**Yazılı istek 1**: Sayfa metnini düzenle: "KOMPLOCULAR KASETLERLE SALDIRIYA" ile başlayıp "olduğunu iyi biliyorlar." ifadesine kadar süren bölümü, "Kürtleri ve Türkleri" yerine "iki halkı" koyarak yeniden yaz.
**Yazılı istek 2**: Sayfa metnine göre Öcalan, Erdoğan ve MİT gibi kurumlar neden komplocuların ilk hedefi olmaya başladı? Bir ile üç cümle arasında açıkla.

**Sayfa metni**:
----
KOMPLOCULAR KASETLERLE SALDIRIYA GEÇTİLER…
15 yıl önce Kürt Halk Önderi Abdullah Öcalan’ın Suriye’den çıkışına, dört ay sonra da esaret altına alınmasına yol açan 9 Ekim 1998 komplosunu bilmeyenimiz yoktur. Komplonun tersine dönmesiyle, komplonun mimarları tüm güçleri ile Kürtleri ve Türkleri tekrardan nasıl çatıştırırız mesaisine girdiler. Bu çatıştırmanın 1. Yolunun da Öcalan’ı devreden çıkarmak olduğunu iyi biliyorlar.
Tarikatın basına sızan konuşmasında "Bu kongre sonrası (Ulusal Kürt Kongresi kastedilyor) İmralı (Öcalan) bertaraf edilecek, artık tekrar silahlı ve çatışmalı bir dönem geliyor, Barzani de bertaraf edilecek, Erdoğan da bertaraf edilecek." Metnin tamamı için dip not (x1) bakınız…
Komplonun mimarları bugün Fettullah Tarikatının arkasında duran ve Türkiye’ye darbe yapmaya çalışan güçlerin ta kendileriydiler. Kürtler ve Türkler el ele verip komployu boşa çıkarınca komployu boşa çıkaran Öcalan, Erdoğan gibi insanlar MİT gibi kurumlar komplocuların 1.hedefi olmaya başladılar.
----
**Malzeme**:

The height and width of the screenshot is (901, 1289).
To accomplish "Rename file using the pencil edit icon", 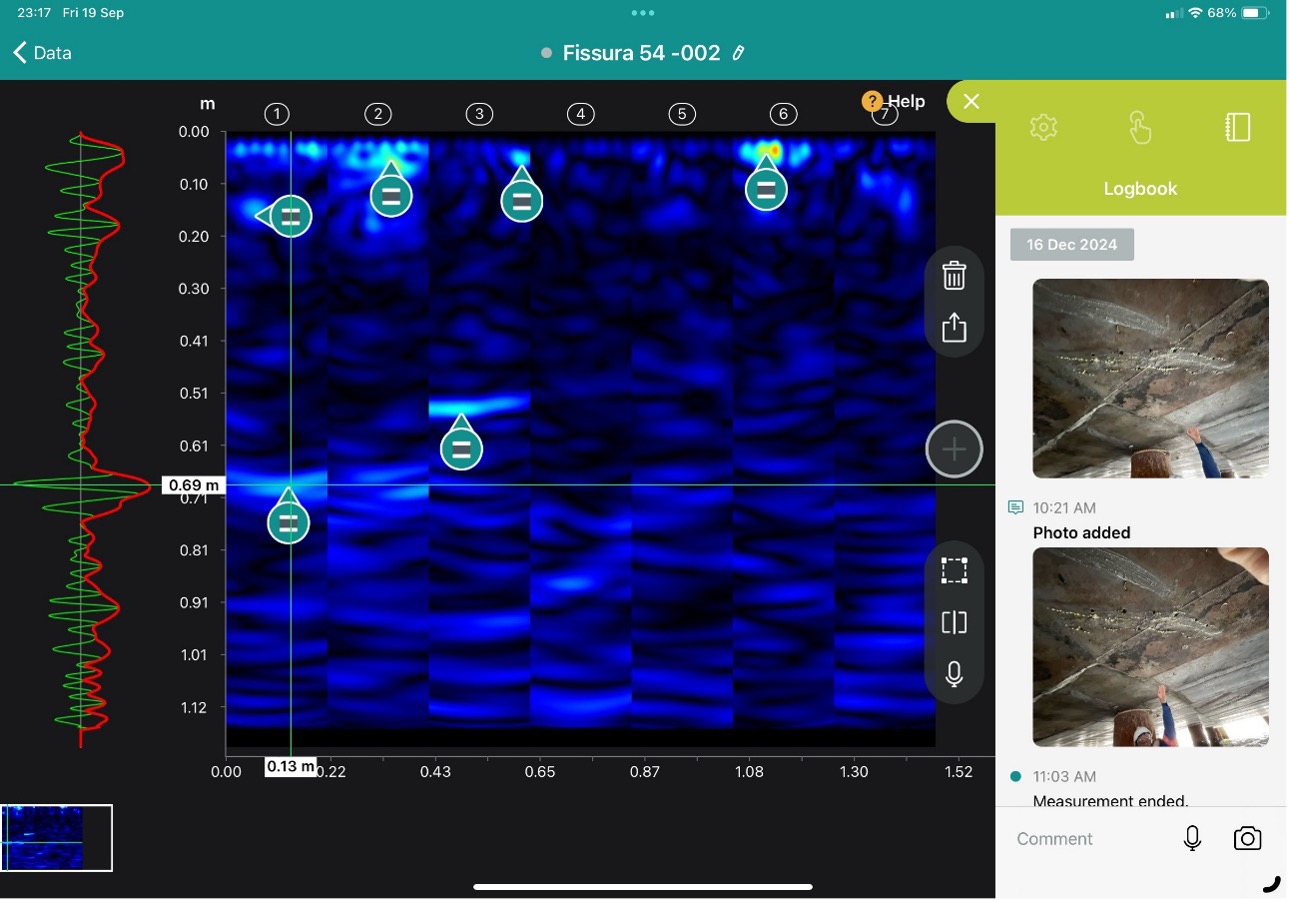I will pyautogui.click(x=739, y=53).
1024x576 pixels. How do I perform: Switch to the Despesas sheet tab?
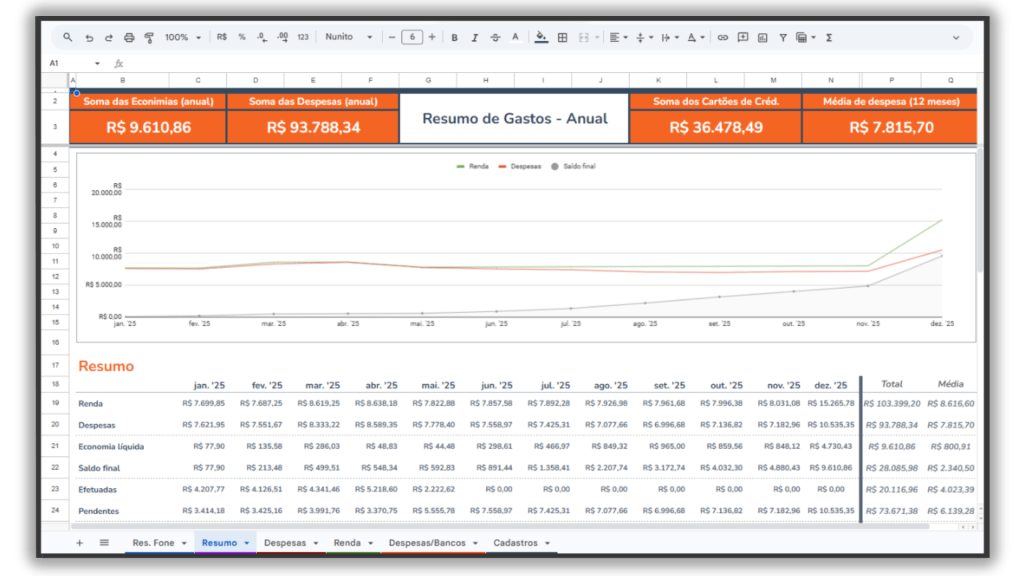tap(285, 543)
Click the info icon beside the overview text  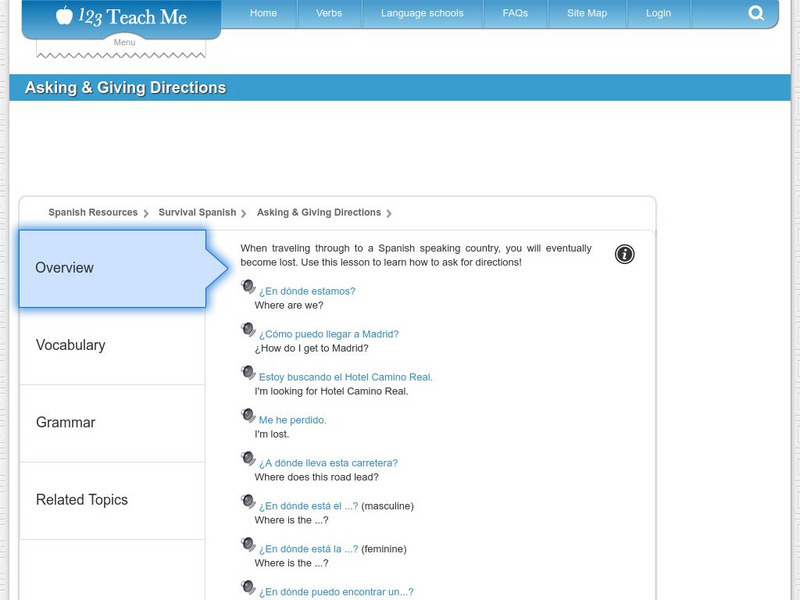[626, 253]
----
**Tam çıktı 1**:
KOMPLOCULAR KASETLERLE SALDIRIYA GEÇTİLER…
15 yıl önce Kürt Halk Önderi Abdullah Öcalan’ın Suriye’den çıkışına, dört ay sonra da esaret altına alınmasına yol açan 9 Ekim 1998 komplosunu bilmeyenimiz yoktur. Komplonun tersine dönmesiyle, komplonun mimarları tüm güçleri ile iki halkı tekrardan nasıl çatıştırırız mesaisine girdiler. Bu çatıştırmanın 1. Yolunun da Öcalan’ı devreden çıkarmak olduğunu iyi biliyorlar.

**Tam çıktı 2**: Kürtler ve Türkler el ele verip komployu boşa çıkarınca, komployu boşa çıkaran Öcalan ve Erdoğan gibi kişiler ile MİT gibi kurumlar komplocuların ilk hedefi hâline geldi.